What you need to do: Beginning with the line where "Given: Click the Cinnamon Crunch product name" occurs, set down each line of the records through the final one, exactly and without additions.

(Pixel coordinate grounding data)
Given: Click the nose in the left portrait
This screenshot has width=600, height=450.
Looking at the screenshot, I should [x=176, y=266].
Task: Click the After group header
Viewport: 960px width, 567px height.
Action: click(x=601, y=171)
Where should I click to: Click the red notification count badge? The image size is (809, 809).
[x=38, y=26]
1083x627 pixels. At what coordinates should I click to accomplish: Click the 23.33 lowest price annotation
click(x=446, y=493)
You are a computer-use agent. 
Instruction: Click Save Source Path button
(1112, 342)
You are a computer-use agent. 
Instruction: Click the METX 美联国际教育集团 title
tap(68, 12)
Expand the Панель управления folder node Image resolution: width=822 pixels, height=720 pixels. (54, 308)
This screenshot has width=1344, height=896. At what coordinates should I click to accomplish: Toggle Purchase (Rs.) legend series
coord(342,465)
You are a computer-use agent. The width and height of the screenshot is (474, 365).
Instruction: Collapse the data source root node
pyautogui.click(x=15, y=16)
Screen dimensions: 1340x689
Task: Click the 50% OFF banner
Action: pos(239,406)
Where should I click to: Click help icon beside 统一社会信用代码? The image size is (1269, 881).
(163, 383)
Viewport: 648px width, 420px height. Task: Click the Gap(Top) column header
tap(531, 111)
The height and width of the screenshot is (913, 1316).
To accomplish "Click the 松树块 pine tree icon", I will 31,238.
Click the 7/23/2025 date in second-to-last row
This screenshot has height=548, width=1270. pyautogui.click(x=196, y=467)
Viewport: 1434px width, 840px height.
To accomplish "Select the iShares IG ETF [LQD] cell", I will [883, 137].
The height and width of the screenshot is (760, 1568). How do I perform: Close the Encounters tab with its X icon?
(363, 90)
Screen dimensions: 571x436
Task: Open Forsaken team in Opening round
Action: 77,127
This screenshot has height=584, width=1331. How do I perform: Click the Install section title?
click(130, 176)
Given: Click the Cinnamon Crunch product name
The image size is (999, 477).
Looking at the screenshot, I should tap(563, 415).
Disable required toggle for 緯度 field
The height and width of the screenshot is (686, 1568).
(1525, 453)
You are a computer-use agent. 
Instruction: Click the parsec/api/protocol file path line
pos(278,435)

Task response:
Given: Click the Cinnamon Crunch product name
The image size is (999, 477).
Looking at the screenshot, I should tap(563, 415).
Disable required toggle for 緯度 field
The height and width of the screenshot is (686, 1568).
(1525, 453)
You are a computer-use agent. 
Instruction: Click the parsec/api/protocol file path line
pos(278,435)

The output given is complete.